I want to optimize the for loop with SSE/SSE2 instructions for a better time in image compression.
size_t height = get_height();
size_t width = get_width();
size_t total_size = height * width * 3;
uint8_t *src = get_pixels();
uint8_t *dst = new uint8_t[total_size / 6];
uint8_t *tmp = dst;
rgb_t block[16];
if (height % 4 != 0 || width % 4 != 0) {
cerr << "Texture compression only supported for images if width and height are multiples of 4" << endl;
return;
}
// Split image in 4x4 pixels zones
for (unsigned y = 0; y < height; y += 4, src += width * 3 * 4) {
for (unsigned x = 0; x < width; x += 4, dst += 8) {
const rgb_t *row0 = reinterpret_cast<const rgb_t*>(src + x * 3);
const rgb_t *row1 = row0 + width;
const rgb_t *row2 = row1 + width;
const rgb_t *row3 = row2 + width;
// Extract 4x4 matrix of pixels from a linearized matrix(linear memory).
memcpy(block, row0, 12);
memcpy(block + 4, row1, 12);
memcpy(block + 8, row2, 12);
memcpy(block + 12, row3, 12);
// Compress block and write result in dst.

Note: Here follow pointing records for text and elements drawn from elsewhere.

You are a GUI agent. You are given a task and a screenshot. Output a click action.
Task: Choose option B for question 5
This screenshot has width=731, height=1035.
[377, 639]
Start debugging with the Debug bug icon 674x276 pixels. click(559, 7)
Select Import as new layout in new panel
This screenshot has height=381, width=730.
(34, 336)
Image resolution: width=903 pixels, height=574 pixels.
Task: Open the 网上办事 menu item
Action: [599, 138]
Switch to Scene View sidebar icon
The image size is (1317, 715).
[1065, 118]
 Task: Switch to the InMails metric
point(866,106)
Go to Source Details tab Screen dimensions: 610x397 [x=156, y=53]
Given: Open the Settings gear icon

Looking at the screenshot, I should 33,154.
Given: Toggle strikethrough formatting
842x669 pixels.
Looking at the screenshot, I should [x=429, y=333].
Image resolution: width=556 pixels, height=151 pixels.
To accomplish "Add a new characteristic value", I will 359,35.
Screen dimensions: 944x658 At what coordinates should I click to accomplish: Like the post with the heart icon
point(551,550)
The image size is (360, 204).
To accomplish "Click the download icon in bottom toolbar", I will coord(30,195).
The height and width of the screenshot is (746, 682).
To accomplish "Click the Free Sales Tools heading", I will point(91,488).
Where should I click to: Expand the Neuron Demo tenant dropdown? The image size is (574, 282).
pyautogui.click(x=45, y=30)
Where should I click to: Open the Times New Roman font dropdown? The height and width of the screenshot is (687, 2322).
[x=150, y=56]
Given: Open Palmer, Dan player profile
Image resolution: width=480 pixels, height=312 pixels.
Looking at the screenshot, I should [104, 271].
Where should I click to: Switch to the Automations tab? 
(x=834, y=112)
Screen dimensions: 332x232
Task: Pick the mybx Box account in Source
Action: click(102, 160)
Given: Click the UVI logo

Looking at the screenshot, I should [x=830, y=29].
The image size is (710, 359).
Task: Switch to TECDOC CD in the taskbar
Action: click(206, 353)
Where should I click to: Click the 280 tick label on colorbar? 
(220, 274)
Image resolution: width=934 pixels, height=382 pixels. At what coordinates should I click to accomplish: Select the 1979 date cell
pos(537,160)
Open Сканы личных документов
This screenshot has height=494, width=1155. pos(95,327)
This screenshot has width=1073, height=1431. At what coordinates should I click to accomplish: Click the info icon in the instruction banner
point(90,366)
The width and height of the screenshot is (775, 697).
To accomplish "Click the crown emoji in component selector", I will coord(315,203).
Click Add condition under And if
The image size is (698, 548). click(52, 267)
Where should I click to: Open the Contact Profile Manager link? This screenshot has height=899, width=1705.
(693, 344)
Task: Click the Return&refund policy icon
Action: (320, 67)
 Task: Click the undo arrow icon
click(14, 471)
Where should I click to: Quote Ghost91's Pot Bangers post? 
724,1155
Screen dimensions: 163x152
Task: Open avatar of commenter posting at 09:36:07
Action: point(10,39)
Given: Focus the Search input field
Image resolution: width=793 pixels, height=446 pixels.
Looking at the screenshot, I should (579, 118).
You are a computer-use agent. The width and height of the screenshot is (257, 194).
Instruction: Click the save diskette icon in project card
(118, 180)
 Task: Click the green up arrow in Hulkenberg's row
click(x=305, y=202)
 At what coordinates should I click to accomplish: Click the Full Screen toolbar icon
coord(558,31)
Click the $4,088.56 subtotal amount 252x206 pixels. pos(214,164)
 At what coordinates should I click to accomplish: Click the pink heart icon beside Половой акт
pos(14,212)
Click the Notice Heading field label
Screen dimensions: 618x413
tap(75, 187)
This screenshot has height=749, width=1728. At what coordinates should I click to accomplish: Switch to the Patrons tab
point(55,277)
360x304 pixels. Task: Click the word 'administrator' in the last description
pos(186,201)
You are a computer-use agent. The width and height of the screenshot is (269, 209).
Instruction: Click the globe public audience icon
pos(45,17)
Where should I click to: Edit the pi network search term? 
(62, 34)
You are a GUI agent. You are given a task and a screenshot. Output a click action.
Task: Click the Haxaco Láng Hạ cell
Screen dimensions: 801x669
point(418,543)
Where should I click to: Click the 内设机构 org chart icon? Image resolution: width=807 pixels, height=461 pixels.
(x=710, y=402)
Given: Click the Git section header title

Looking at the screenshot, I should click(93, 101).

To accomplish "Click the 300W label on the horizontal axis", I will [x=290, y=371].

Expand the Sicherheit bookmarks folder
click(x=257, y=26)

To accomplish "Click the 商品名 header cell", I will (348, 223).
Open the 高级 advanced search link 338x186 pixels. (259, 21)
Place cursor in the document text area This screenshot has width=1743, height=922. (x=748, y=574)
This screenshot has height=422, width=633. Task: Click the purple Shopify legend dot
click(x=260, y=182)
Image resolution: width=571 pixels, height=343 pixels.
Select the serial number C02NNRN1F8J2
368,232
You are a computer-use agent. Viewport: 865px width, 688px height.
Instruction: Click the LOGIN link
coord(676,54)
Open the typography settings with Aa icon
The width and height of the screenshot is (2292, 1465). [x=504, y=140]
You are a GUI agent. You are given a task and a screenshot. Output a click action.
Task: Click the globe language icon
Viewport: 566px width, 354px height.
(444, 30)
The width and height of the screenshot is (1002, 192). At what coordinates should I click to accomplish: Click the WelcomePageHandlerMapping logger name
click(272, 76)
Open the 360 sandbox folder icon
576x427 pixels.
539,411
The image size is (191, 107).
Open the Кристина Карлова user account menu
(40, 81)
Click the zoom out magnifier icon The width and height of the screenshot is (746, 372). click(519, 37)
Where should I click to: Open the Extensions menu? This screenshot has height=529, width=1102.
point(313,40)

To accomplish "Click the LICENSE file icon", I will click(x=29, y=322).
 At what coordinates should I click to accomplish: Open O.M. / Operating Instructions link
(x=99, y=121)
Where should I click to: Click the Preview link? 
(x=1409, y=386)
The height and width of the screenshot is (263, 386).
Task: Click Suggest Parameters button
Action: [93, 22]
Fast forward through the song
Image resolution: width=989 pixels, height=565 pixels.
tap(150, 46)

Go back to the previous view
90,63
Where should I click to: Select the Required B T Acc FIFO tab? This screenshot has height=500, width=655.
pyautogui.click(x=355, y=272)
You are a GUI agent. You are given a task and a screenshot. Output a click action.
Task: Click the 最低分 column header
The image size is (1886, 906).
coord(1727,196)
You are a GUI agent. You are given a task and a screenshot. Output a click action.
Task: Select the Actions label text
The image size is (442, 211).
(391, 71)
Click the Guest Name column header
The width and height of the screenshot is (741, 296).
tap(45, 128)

compress_block(block, dst);
}
}
How can I read from memory an entire line from matrix with sse/sse2 registers when a line is supposed to have 4 elements of 3 bytes? The rgb_t structure has 3 uint_t variables.
Why do you think the compiler doesn't already make good code for those 12-byte copies?
But if it doesn't, probably copying 16 bytes for the first three copies (with overlap) will let it use SSE vectors. And padding your array would let you do the last copy with a 16-byte memcpy which should compile to a 16-byte vector load/store, too:
Aligning probably doesn't matter much, since only the first store will be aligned anyway. But it might help the function you're passing the buffer to as well.